How many lines in the items below contain the word "coordinates"? Reply with the number only.

:: Rows

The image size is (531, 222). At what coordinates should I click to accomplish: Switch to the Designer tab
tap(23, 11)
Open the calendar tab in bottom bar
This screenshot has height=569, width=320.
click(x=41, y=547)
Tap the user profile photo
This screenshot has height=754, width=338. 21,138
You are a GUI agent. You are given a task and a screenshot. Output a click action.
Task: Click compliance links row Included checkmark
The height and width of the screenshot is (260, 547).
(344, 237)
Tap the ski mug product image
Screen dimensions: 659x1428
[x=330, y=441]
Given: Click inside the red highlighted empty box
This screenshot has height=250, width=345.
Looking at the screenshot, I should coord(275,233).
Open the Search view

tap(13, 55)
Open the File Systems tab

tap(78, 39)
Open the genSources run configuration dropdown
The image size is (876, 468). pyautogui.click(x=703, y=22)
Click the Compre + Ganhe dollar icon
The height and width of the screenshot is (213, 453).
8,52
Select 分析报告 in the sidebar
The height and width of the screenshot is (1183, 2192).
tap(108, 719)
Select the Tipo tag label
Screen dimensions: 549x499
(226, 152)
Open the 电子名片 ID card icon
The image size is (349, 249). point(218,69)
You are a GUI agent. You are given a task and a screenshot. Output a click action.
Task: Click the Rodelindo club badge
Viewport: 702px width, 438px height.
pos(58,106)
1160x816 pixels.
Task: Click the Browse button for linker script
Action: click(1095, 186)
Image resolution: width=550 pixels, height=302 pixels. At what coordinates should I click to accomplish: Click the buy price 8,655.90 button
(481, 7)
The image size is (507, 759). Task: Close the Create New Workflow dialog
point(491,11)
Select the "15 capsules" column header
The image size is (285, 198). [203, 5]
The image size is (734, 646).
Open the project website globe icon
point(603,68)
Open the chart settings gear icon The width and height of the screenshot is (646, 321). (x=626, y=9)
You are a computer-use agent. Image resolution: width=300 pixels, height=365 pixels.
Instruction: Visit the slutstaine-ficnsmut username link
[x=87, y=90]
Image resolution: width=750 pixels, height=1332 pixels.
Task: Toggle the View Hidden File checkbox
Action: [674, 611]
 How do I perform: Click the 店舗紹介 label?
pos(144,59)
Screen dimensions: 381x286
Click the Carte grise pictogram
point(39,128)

::::

> _The completed task_: 2